Fast and Curious: Rushing to Medical Emergencies
Guidelines in the U.S. support that any patient who presents with a possible heart attack (ST elevation myocardial infarction-STEMI) is planned to have a cardiac catheterization promptly, and ideally within 90 minutes of being diagnosed with an EKG. One of my friends who is an interventional cardiologist like me, recently found himself in a interesting situation. My friend was on call and received an urgent page from the emergency department, notifying him of a patient possibly with an acute presentation of a heart attack. He promptly responded and was rushing over to the hospital where he works, which is about 10 to 15 minutes away from where he lives. En route while rushing, he was going over the speed limit when when suddenly he saw the flashing blue lights of an approaching patrol car. He pulled over and had to wait until a trooper got out of a car and approached him. He showed the patrol man his identification and tried to explain the need for expediency for at least 5 to 10 minutes before he was able to convince the policeman of the nature of the medical emergency, and was allowed to proceed. Fortunately, the patient was promptly treated as soon as my friend arrived, and had a successful outcome without any detriment as a result of the delay. However, this incident brought some issues to my attention.

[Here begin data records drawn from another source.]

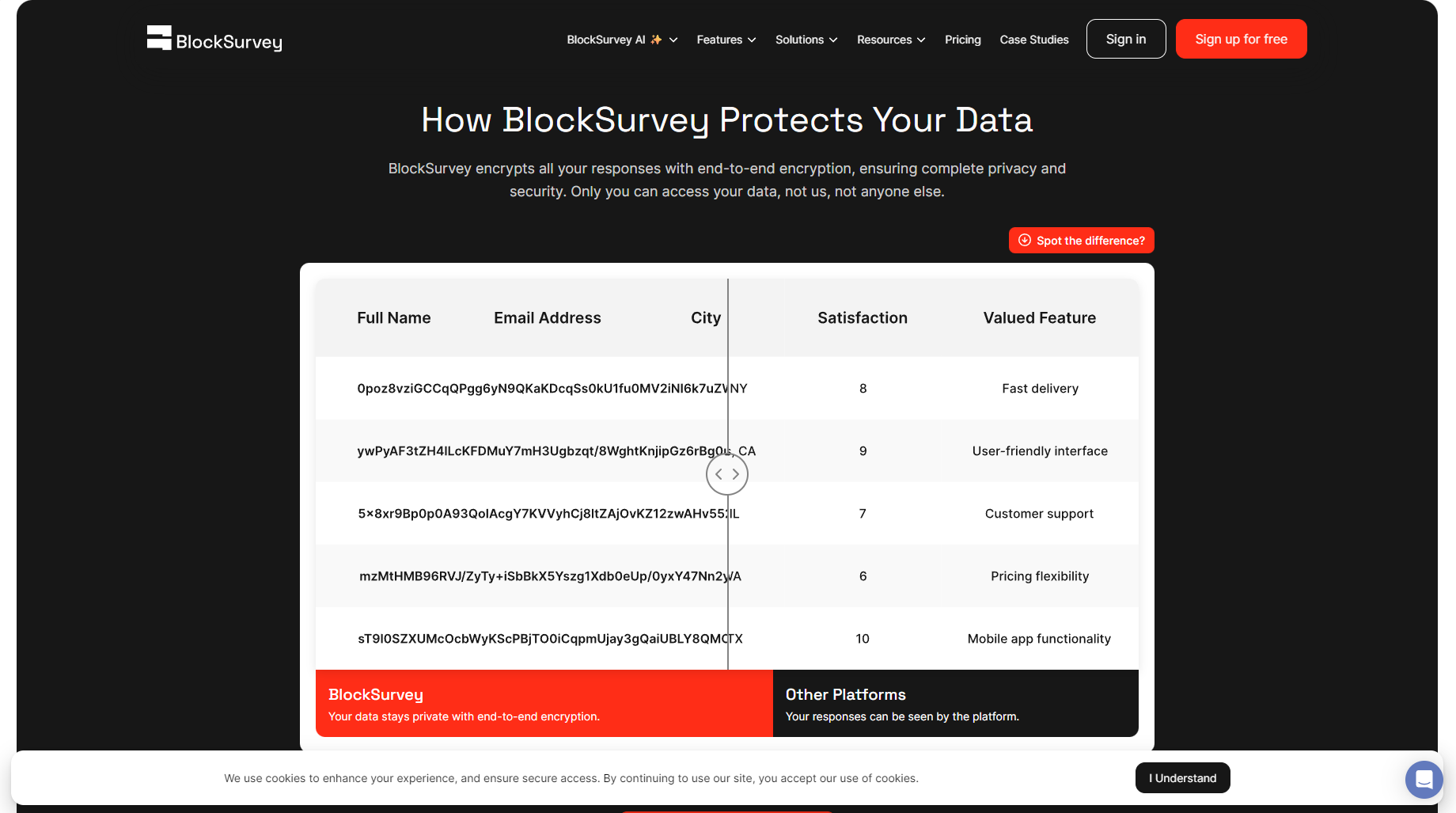
Task: Grab the comparison slider handle with arrows
Action: [727, 474]
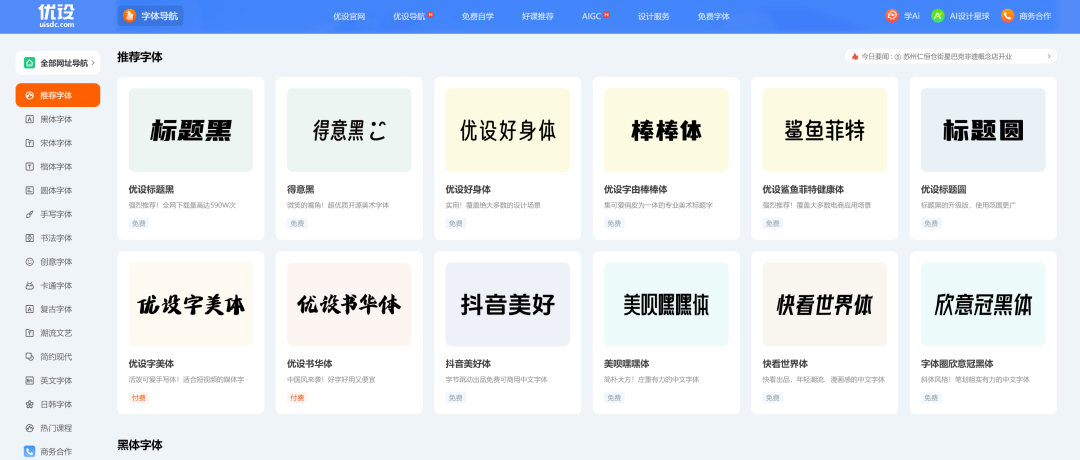Open the 优设标题黑 font title link

click(151, 189)
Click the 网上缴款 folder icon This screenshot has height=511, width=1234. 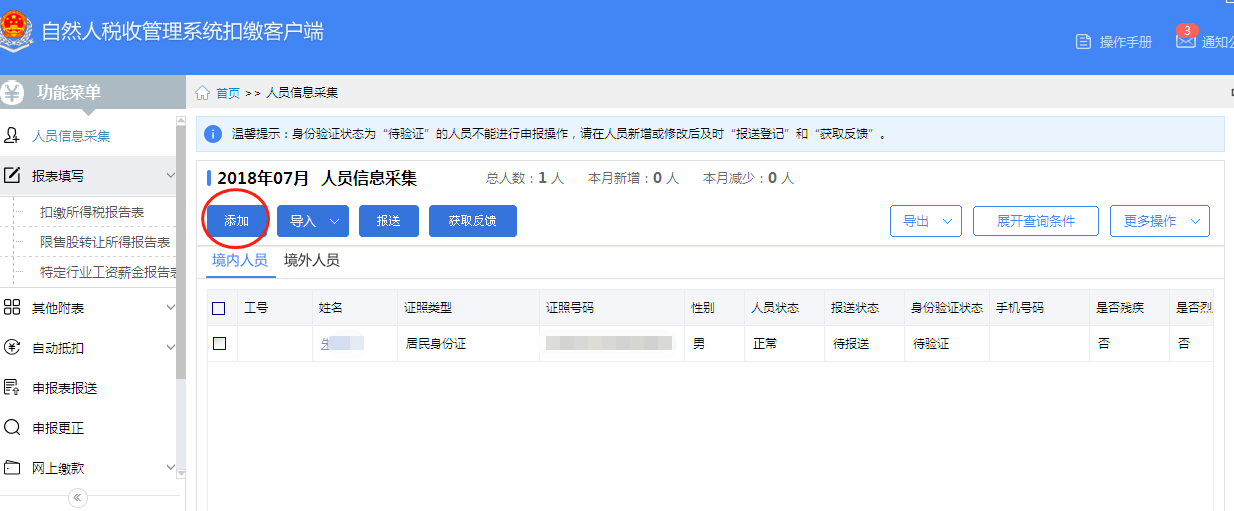coord(12,468)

Most hospitals require interventional cardiologists to live within 15-20 minutes of driving distance – however, in crowded, urban areas, the estimates may well be off especially during crowded business hours and traffic congestion. Remaining in-house during call may circumvent the issue on occasion, but does take a toll on the personal and family life of the interventionist. In the situation of a evolving heart attack, where speed is of the essence – should/could there be some form of an alerting system to enable easy and quick passage for the care providers attending to that emergency? These thoughts crystallized more and while driving today, I pulled to the side to allow a fire truck with blaring sirens and flashing lights to pass me – potentially to respond to call where multiple other trucks were headed. It made me wonder if for a medical emergency where attendance of a physician and a team with a specific skill set maybe life-saving, if having any systems-based assistance was worthwhile if it could be provided without excess cost?
Additionally, it is also imperative for the personal safety of the care providers when their minds may be preoccupied with continuous interruptions in the form of phone calls and pagers going off to coordinate care. I was recently discussing this when it was brought to my notice that a situation like this is not without precedent, and the state of California actually provides tags which allows expedient passage for caregivers rushing to provide emergency medical assistance.
In this era of glo-signs and neon markers with even ride share services like Uber or Lyft displaying logos prominently – would it not be worthwhile for emergency medical care providers to display their mission so as to allow speedy and safe transport? Maybe the thought leaders and national societies can deliberate on this and consider future research to identify and validate the need for same.